[Records to process]

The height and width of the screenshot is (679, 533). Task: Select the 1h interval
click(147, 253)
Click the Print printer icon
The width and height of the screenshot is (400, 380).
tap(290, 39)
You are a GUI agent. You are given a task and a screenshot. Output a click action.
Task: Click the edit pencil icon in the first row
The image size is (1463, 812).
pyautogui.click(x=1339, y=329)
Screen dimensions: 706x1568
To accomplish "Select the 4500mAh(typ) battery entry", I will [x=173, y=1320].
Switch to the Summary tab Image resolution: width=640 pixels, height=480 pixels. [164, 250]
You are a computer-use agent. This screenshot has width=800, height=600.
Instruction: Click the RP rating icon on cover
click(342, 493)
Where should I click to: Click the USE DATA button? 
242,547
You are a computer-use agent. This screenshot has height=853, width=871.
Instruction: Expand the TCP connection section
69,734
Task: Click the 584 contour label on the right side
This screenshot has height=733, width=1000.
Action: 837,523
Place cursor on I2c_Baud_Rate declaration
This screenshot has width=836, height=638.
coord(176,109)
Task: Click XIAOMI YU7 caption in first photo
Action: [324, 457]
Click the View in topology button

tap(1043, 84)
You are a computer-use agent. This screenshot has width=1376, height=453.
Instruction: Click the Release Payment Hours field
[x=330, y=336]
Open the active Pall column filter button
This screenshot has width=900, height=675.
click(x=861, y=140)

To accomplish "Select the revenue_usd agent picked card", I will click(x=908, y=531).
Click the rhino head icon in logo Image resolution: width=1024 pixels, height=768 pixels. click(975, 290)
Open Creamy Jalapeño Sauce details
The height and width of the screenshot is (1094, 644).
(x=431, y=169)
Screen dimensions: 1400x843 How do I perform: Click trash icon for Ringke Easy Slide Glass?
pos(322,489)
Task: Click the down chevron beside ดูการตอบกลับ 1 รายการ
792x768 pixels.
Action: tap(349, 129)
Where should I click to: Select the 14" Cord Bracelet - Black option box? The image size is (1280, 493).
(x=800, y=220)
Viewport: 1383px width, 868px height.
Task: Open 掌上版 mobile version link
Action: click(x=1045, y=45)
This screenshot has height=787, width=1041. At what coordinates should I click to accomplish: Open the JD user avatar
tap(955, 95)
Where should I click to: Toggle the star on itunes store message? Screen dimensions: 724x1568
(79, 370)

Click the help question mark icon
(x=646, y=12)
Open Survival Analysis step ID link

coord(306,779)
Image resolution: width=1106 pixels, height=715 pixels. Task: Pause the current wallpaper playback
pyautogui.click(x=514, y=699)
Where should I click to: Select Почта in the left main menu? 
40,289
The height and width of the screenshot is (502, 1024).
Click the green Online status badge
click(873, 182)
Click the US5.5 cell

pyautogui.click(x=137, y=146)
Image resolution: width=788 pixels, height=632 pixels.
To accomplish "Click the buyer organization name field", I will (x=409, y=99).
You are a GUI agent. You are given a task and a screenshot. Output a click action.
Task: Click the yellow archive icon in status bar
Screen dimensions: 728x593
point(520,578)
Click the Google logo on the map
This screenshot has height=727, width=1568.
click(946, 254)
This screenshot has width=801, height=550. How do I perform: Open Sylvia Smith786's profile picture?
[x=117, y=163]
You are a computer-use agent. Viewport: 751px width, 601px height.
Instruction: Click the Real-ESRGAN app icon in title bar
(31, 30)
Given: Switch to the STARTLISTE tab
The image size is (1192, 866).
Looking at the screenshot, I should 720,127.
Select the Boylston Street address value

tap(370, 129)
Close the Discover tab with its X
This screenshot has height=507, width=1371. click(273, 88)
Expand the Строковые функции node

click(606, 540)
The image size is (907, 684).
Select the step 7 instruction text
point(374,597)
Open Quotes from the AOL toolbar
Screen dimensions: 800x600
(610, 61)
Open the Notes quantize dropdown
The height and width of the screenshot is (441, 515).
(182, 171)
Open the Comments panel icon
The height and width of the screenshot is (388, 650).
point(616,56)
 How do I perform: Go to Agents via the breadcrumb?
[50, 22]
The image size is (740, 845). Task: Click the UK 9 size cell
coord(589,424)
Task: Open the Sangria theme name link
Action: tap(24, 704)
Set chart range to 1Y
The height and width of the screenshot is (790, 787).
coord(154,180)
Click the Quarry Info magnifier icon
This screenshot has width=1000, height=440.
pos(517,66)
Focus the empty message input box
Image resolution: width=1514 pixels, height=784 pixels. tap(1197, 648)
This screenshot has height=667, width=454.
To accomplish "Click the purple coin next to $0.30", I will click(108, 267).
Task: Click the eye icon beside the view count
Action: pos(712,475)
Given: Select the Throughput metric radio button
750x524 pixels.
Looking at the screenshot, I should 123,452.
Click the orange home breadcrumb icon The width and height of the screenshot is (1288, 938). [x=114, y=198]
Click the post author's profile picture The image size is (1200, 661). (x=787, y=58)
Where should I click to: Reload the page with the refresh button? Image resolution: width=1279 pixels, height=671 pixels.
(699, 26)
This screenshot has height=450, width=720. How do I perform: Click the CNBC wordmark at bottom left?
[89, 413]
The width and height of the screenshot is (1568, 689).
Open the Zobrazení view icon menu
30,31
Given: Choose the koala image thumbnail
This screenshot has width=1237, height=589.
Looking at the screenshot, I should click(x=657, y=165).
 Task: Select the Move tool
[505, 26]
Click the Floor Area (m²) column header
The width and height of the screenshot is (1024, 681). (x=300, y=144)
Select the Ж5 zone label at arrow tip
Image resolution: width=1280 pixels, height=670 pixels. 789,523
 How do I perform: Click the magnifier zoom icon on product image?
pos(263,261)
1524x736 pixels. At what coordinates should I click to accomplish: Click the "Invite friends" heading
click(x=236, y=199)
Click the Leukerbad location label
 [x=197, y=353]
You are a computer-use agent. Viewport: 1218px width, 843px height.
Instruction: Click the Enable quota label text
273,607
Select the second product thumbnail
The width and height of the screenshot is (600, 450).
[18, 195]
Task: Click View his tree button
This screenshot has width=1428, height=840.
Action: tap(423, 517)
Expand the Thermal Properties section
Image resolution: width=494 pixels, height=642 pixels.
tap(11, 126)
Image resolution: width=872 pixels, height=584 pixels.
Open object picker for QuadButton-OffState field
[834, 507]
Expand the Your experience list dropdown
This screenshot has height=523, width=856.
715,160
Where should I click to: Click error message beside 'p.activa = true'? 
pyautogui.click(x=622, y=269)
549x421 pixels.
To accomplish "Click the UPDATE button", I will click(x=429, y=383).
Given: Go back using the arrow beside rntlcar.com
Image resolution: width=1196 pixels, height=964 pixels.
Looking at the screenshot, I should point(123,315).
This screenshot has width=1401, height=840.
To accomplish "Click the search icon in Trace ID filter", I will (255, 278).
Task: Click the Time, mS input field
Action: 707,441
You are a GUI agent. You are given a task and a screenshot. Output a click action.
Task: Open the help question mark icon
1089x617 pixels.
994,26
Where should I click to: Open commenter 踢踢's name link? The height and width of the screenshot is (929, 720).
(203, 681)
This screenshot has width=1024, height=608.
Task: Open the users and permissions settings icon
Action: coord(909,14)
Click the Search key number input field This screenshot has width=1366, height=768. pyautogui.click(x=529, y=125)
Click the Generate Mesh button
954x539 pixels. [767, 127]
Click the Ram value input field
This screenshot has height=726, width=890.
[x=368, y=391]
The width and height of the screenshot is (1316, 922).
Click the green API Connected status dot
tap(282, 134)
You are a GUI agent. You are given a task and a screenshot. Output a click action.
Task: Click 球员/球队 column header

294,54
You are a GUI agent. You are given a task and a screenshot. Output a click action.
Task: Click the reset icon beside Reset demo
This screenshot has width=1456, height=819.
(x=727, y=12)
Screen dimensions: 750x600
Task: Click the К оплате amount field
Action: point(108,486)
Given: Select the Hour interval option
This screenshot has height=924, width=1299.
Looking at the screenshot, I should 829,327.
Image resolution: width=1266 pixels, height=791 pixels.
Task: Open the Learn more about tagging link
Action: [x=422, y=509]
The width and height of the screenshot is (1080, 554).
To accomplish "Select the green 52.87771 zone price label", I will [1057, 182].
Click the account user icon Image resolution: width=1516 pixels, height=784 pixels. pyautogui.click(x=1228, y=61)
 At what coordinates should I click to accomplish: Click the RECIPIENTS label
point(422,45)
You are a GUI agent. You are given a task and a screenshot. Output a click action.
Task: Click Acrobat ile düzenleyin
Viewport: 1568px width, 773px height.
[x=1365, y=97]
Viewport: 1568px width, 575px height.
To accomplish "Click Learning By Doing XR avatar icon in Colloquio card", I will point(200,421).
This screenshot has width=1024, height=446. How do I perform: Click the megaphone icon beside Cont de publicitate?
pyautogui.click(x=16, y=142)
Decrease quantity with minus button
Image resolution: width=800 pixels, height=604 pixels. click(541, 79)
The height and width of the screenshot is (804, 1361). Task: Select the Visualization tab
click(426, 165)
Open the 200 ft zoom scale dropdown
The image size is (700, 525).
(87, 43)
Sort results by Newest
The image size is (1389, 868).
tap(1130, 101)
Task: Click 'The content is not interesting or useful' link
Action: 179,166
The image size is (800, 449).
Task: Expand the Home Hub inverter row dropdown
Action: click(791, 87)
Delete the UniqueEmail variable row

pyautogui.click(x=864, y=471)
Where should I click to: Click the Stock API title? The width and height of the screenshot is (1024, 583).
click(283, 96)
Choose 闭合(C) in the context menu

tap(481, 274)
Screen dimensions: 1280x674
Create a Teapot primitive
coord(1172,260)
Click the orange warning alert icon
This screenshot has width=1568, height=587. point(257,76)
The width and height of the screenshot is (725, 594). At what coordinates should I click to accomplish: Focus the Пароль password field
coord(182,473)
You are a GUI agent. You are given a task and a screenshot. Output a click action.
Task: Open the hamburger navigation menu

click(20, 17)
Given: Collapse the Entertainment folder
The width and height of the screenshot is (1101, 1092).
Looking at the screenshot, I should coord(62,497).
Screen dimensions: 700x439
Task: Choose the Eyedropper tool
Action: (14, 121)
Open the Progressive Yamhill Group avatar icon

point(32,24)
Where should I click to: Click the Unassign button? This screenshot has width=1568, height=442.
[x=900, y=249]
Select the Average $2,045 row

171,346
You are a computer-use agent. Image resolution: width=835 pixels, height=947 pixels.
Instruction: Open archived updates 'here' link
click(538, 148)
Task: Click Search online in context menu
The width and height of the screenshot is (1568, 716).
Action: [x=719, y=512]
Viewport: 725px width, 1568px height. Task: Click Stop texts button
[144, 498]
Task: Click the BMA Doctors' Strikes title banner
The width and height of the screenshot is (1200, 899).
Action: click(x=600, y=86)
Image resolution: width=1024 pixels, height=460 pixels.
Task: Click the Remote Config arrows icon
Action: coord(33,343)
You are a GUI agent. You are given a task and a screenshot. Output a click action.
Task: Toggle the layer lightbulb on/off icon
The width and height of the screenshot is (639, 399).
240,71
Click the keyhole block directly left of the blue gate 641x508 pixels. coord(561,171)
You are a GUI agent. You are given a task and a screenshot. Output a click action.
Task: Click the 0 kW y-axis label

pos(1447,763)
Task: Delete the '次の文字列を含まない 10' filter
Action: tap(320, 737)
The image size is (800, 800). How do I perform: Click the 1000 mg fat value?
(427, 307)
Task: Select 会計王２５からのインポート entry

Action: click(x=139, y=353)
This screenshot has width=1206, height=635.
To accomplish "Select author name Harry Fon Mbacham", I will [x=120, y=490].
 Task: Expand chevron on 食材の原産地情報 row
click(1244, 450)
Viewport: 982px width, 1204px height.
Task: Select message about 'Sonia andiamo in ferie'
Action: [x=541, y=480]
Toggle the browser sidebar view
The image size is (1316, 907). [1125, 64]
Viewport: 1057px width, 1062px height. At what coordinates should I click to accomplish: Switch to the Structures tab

[/Records to process]

_Your objective_.
A word-for-word copy of the entries, from the first line through the line containing "Task: Click the 584", is the whole answer.

_Written response_.
The height and width of the screenshot is (679, 533). Task: Select the 1h interval
click(147, 253)
Click the Print printer icon
The width and height of the screenshot is (400, 380).
tap(290, 39)
You are a GUI agent. You are given a task and a screenshot. Output a click action.
Task: Click the edit pencil icon in the first row
The image size is (1463, 812).
pyautogui.click(x=1339, y=329)
Screen dimensions: 706x1568
To accomplish "Select the 4500mAh(typ) battery entry", I will [x=173, y=1320].
Switch to the Summary tab Image resolution: width=640 pixels, height=480 pixels. [164, 250]
You are a computer-use agent. This screenshot has width=800, height=600.
Instruction: Click the RP rating icon on cover
click(342, 493)
Where should I click to: Click the USE DATA button? 
242,547
You are a computer-use agent. This screenshot has height=853, width=871.
Instruction: Expand the TCP connection section
69,734
Task: Click the 584 contour label on the right side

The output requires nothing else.